- [Directions]
Pull out the stretch from "Jim Crow is" through "of Jim Crow." in the essay on Jim Crow below, copying it word for word.

- [Passage given]
————————

Freedom

Jim Crow is still alive

One day people will look at today’s global Apartheid the way we look at American Segregation

~ Joseph Chen ~

Whenever I turn back to the history of Jim Crow, my teeth clench with rage.

What enrages me is not only the humiliation, dispossession, and brutal degradation Black people endured then, but also the fact that, in the twenty-first century, so many people can denounce that history with perfect moral confidence while remaining blind to the Jim Crow still standing before them—now clothed in different garments and shielded by different laws.

From the moment I set foot on this land, I have come to realise that I am still in the land of Jim Crow.

To enter this country is to pay a price others are never asked to bear: tuition several times higher than what locals pay, admissions policies that openly discriminate against us, employment fenced off behind layer after layer of restrictions, and our right to remain suspended under the constant threat of expulsion, entirely dependent on the shifting mood of those in power. Our fate is held captive by a sheet of paper, a visa stamp, and a line drawn on a map.

————————

- [Given information]
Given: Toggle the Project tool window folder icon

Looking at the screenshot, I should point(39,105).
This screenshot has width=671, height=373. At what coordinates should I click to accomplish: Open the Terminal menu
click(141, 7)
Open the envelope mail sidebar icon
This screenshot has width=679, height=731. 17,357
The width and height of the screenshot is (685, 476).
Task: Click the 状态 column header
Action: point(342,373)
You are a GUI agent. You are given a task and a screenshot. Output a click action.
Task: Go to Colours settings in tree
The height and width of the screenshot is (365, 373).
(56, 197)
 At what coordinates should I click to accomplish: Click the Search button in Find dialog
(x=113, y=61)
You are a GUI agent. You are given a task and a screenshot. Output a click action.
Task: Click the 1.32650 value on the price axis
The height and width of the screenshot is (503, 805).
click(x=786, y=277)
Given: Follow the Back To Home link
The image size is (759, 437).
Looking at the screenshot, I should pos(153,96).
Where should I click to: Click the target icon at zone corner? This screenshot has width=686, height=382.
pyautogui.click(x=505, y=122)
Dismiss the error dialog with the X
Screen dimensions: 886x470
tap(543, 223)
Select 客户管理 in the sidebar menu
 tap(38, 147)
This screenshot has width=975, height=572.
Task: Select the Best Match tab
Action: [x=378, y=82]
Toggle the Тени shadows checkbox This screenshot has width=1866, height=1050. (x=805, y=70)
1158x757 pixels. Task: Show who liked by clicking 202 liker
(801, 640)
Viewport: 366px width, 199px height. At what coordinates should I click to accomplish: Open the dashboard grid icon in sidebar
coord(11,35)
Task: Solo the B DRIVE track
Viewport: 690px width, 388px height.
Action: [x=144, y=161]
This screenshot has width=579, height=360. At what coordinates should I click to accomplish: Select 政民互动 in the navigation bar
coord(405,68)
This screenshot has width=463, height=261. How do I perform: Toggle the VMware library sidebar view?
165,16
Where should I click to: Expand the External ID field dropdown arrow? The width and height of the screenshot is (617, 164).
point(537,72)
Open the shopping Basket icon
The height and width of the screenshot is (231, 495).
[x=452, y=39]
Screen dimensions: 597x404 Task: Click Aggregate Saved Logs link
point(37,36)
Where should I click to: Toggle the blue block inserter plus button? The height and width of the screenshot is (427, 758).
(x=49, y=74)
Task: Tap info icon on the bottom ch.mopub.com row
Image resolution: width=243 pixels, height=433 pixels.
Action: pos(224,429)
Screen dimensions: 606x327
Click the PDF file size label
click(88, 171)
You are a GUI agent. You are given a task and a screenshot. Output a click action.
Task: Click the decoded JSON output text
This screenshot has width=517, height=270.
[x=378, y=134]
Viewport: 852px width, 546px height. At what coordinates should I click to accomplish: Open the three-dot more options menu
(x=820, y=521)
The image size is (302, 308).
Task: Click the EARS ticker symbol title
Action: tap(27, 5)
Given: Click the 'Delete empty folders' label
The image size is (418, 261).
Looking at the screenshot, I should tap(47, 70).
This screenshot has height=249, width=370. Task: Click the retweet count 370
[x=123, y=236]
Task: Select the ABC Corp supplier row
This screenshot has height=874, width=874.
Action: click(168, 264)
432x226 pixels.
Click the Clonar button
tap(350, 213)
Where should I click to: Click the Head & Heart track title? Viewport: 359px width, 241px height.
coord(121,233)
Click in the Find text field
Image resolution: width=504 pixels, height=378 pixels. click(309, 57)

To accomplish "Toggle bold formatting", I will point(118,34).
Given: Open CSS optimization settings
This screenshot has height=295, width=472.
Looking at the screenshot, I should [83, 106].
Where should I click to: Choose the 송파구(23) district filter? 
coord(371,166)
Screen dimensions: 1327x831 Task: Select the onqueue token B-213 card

————————

- [Response]
Jim Crow is still alive

One day people will look at today’s global Apartheid the way we look at American Segregation

~ Joseph Chen ~

Whenever I turn back to the history of Jim Crow, my teeth clench with rage.

What enrages me is not only the humiliation, dispossession, and brutal degradation Black people endured then, but also the fact that, in the twenty-first century, so many people can denounce that history with perfect moral confidence while remaining blind to the Jim Crow still standing before them—now clothed in different garments and shielded by different laws.

From the moment I set foot on this land, I have come to realise that I am still in the land of Jim Crow.